Hewlett-Packard's patent portfolio runs into the tens of thousands, and it's critical to the company's continued success.

"Our patents protect our intellectual property rights and allow us to continue to be innovative," said Rose, who heads a team of 10 lawyers and patent agents who manage patent generation activities for HP sites in Corvallis, San Diego and Vancouver, Wash. "If there wasn't a patent system, the other companies would copy (HP's products) right away."

A patent gives the holder exclusive rights to an invention for 20 years. After that, the patented material, process or technology goes into the public domain, where anyone is free to make use of it, often in ways the inventor never imagined.

"That's part of the trade-off with the government," Rose said. "That allows technology to march on."

Hewlett-Packard keeps some of its proprietary technologies to itself. Others it licenses to outside companies, either for a fee or for the right to use their patents in return. But another reason to maintain a well-stocked patent portfolio, Rose said, is purely defensive.

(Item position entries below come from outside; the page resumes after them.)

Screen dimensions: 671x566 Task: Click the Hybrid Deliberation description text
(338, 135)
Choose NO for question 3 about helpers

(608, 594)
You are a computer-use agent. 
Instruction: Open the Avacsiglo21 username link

"It's very helpful for us if somebody threatens to sue us for patent infringement," he said. "If they come to us and say, 'We think you infringe our patent,' we can look and say, 'Maybe we do, but we've got 20 (patents) we think you're infringing.' "

The campus connection

Another source of inventiveness in Corvallis is Oregon State University, which has generated patents on everything from food additives to computer chips. OSU's numbers, however, trail far behind Hewlett-Packard's -- it received only 70 utility and process patents from 1990 through 1999.

"It's not as much as you'd think," admits Bill Hostetler, director of technology transfer for the university.

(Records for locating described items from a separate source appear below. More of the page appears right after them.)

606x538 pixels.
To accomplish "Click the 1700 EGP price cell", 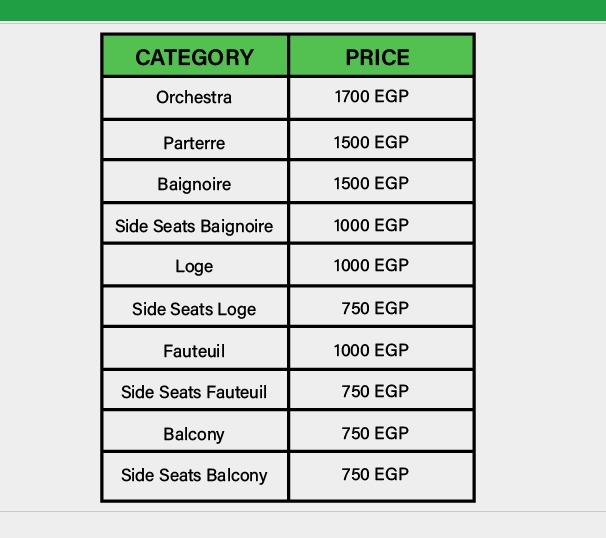I will point(372,97).
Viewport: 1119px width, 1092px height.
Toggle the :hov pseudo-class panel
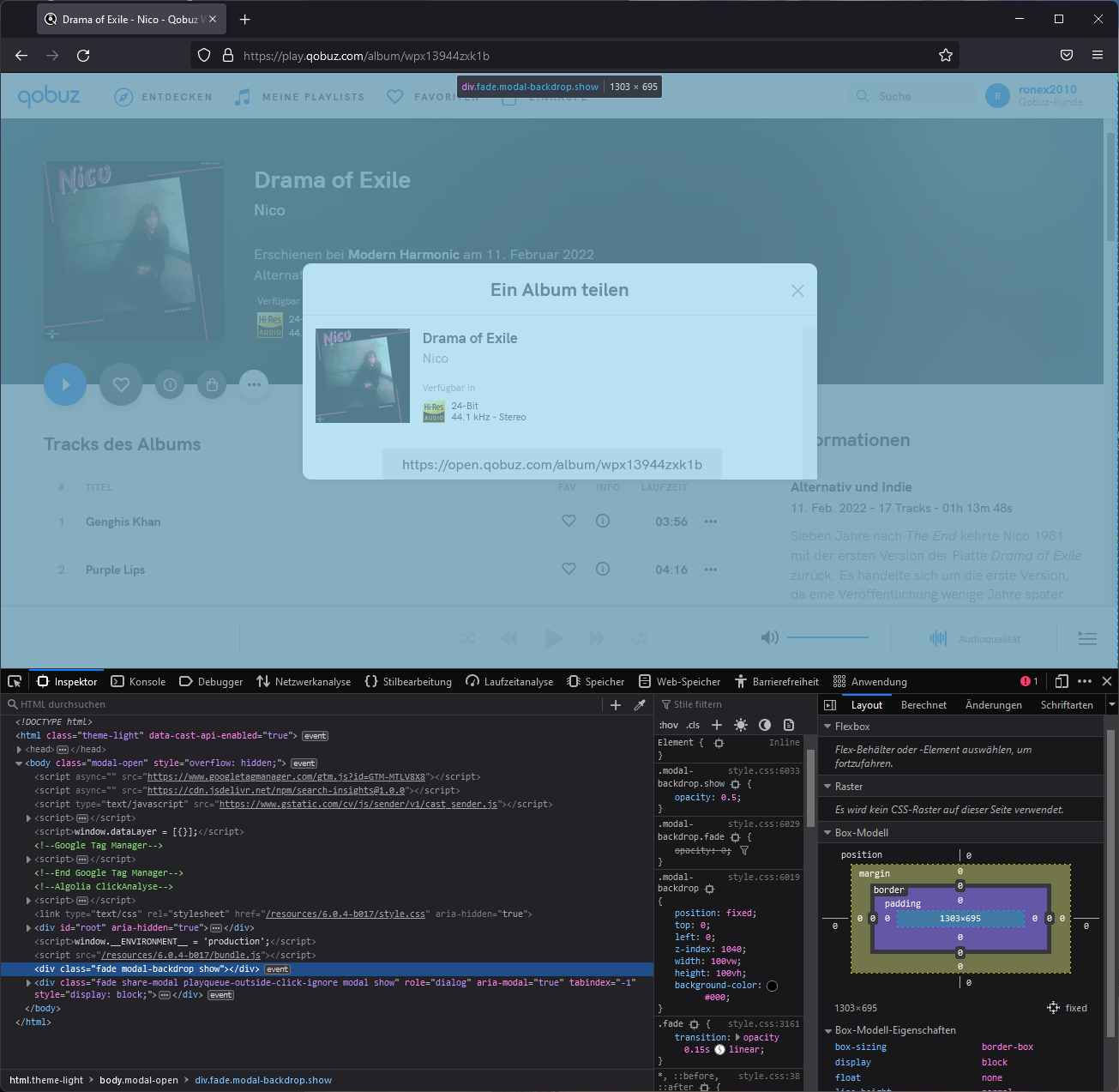(x=668, y=725)
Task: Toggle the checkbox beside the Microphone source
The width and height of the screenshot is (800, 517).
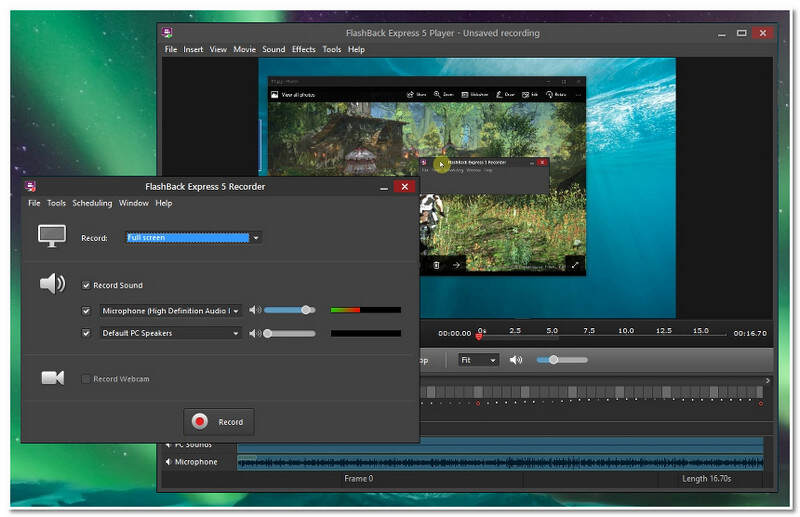Action: click(x=87, y=311)
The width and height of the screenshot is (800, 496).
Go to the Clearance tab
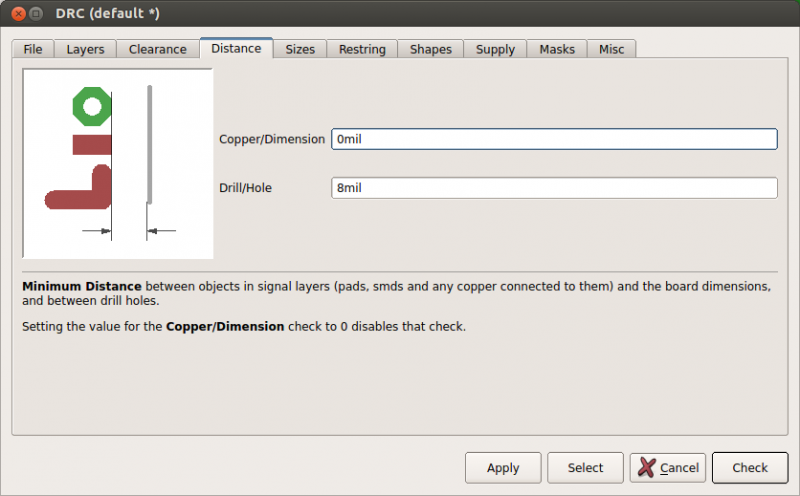(157, 49)
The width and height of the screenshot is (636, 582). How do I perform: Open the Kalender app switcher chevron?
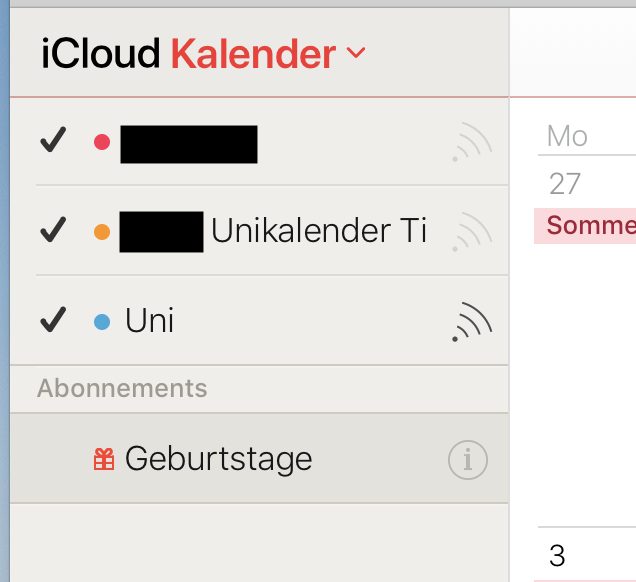tap(356, 53)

The problem is money. It costs the university $20,000 to $30,000 in legal bills and filing fees for each U.S. patent application.

"We just don't have the budget to patent every little thing that might come out," Hostetler said. "We have to identify a licensee for most patents before we start the process."

Licensing fees represent a significant source of income for the university. Last year, deals allowing private companies to use OSU's patents brought in $1.2 million, Hostetler said.

In addition to generating revenue, part of the university's mission is to make the fruits of its research available to commercial users. That's exactly what chemistry professor Art Sleight has been doing with zirconium tungstate, a metallic oxide on which he holds three patents.

"That's being made by Wah Chang in Albany," Sleight said.

What's special about zirconium tungstate is that, unlike almost every other substance in nature, it doesn't expand when heated. In fact, it contracts.

The commercial potential, Sleight believes, is enormous. Possible markets include semiconductors, ceramic cookware, optical instruments, gasoline engines, even dental filling material -- anywhere it's important to restrict or regulate thermal expansion.

But turning even the most brilliant idea into a profit-making product is not as simple as that. Despite giving away free samples of the material to interested companies, Wah Chang has yet to book an order for commercial

quantities of zirconium tungstate.

"It's one of those great materials in search of an application," said Jim Denham, a spokesman for the company.

Not that Wah Chang has given up on zirconium tungstate. The company knows better than most that inventions have a way of creating their own business opportunities.

In the post-World War II years, looking for commercial sources of zirconium and titanium for military use, the federal government decided to license a process developed by a researcher at the U.S. Bureau of Mines laboratory in Albany. Wah Chang and Oremet stepped in to fill the void, and others have followed.

"That's why you have the specialty metals industry concentrated here in the valley," Denham said. "That's probably the most classic case I can think of where pure research translated almost immediately into industry and jobs."